---------- READING TEXT

Emory Leland Kemp
1 October 1931
|Died||20 January 2020|
|Residence||Morgantown, West Virginia|
Emory Leland Kemp was the founder and director of the Institute for the History of Technology and Industrial Archaeology at West Virginia University. There, he was Chair and Professor of Civil Engineering at the Benjamin M. Statler College of Engineering & Mineral Resources, and a professor of history in the Eberly College of Arts and Sciences. He currently serves as Professor Emeritus for the Department of History at West Virginia University.
Dr. Kemp served as president of the Public Works Historical Society. He presented and published many works on industrial archaeology, engineering, the history of technology, and structural mechanics. Many of his public works can be found in journals such as IA, The Journal of the Society for Industrial Archeology, Public Historian, Essays in Public Works History, Public Works Magazine, and Canal History and Technology Proceedings.
2 Personal life
Kemp's consulting career began at Ove Arup, a global firm. There, he conducted analytical calculations for the roof of the Sydney Opera House in Australia, noting this was no simple task, as Jørn Utzon’s sketches were designed to embellish the beauty of the international landmark, not necessarily for simple mathematics.
Kemp continued to offer consulting work throughout his career as a Professor at West Virginia University. His work included many projects, including the restoration of the Philippi Covered Bridge.
He was a project coordinator for the move and restoration of the Staats Mill Covered Bridge.
Dr. Kemp had a long list of publications in civil engineering, specifically suspension bridges, wrought iron, mills, canals, and the history of these subjects, and as a result paved the way for the "new interdisciplinary field" known as industrial archaeology.
Kemp was the author of the text Essays on the History of Transportation and Technology.

--------------------
---------- LISTED ENTRIES

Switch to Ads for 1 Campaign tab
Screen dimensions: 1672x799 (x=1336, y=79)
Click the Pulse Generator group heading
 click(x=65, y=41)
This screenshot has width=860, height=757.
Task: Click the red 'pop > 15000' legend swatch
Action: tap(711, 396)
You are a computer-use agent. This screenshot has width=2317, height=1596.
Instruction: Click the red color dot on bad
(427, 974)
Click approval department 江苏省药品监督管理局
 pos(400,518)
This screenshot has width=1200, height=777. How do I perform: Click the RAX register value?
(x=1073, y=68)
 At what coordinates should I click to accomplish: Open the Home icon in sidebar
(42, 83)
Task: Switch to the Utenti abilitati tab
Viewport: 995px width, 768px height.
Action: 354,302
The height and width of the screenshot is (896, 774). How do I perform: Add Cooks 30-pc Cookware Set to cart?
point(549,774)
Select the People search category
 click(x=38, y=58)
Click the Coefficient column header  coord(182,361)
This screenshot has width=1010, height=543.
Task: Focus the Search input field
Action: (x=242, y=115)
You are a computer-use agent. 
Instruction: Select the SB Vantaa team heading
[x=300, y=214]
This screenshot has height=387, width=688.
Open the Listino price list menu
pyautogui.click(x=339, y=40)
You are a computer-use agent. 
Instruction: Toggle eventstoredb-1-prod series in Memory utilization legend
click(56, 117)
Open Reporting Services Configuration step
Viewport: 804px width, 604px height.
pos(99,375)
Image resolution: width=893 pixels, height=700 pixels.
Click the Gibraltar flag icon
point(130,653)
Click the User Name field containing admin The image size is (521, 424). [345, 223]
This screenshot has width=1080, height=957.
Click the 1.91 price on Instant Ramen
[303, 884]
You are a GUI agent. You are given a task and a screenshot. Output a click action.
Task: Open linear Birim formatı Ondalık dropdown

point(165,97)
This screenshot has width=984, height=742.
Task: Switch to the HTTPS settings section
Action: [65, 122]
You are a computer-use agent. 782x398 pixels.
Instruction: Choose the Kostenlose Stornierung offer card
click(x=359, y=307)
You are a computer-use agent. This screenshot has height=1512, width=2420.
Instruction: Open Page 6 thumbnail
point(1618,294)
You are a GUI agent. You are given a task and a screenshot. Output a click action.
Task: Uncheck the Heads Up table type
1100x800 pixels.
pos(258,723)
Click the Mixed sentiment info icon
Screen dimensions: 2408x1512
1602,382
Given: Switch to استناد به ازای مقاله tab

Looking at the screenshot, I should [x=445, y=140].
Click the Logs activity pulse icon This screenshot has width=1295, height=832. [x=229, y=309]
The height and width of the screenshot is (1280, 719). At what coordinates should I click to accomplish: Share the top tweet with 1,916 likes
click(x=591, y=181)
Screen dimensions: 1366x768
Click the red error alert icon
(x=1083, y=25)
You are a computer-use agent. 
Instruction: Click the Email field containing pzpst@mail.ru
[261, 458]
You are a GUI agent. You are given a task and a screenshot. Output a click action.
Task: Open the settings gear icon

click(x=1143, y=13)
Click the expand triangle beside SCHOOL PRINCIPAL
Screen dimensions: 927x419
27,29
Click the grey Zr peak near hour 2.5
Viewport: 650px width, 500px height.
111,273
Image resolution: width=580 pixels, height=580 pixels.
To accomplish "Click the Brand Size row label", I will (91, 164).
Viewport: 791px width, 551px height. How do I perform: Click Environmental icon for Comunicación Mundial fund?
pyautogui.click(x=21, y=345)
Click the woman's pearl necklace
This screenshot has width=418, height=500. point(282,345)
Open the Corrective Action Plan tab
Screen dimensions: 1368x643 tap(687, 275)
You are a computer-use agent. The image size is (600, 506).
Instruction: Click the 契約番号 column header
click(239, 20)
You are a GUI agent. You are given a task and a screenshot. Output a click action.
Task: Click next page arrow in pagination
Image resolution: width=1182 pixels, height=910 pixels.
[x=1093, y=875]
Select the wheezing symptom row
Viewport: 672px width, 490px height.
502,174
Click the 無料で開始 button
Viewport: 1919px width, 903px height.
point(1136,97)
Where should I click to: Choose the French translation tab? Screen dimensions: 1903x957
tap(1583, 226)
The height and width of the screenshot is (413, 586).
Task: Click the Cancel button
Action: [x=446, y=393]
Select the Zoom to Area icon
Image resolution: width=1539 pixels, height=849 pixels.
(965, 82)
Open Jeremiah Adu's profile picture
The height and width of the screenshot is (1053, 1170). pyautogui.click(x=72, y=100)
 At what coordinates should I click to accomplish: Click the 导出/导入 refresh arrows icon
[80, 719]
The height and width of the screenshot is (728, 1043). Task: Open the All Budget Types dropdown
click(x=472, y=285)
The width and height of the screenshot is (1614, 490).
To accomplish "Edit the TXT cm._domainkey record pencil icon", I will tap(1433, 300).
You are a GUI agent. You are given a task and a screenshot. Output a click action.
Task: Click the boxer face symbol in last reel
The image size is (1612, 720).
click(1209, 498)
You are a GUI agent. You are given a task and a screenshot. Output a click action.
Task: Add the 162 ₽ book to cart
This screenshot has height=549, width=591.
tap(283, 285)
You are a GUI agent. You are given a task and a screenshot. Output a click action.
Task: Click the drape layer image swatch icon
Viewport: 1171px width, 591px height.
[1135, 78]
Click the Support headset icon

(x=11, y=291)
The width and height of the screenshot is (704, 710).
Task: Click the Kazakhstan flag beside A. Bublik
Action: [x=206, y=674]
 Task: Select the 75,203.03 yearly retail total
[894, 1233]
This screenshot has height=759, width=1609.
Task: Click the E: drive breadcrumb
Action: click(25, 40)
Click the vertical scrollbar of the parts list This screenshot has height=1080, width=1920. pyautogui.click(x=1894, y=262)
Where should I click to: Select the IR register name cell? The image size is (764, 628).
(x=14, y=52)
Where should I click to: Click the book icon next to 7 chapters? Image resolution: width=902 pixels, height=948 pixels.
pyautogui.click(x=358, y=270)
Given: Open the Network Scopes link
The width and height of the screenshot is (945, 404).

--------------------

WHAT TO PRODUCE> Pick up the biography of Emory Leland Kemp, which comes before the data, right after its last sentence and carry it on.

RESPONSE TO THIS EXERCISE>
Kemp was the co-author of the text Houses and Homes: Exploring Their History, along with Barbara Howe. The text covers American housing patterns, the individual characteristics of houses in different regions, construction techniques and materials, household technology, and family lifestyles.
Emory contributed authorship to the West Virginia Encyclopedia. He wrote articles on bridges, cable-stayed bridges, Claudius Crozet, the Fairmont High Level Bridge, Frank Duff McEnteer, swinging bridges, the Weston and Gauley Bridge Turnpike, and the Wheeling Suspension Bridge
Upon graduation from the University of Illinois in civil engineering, Kemp received the Ira O. Baker for outstanding achievement.
Kemp received numerous awards, including the coveted election as an Honorary Member of the American Society of Civil Engineers. This is the highest award given by the Society of 140,000 members.
In 1986, Kemp received the Distinguished Alumni Award from his alma mater, the University of Illinois Civil and Environmental Engineering Alumni Association.
The Society for Industrial Archeology awarded Kemp the 1993 SIA General Tools Award for Distinguished Service to Industrial Archeology.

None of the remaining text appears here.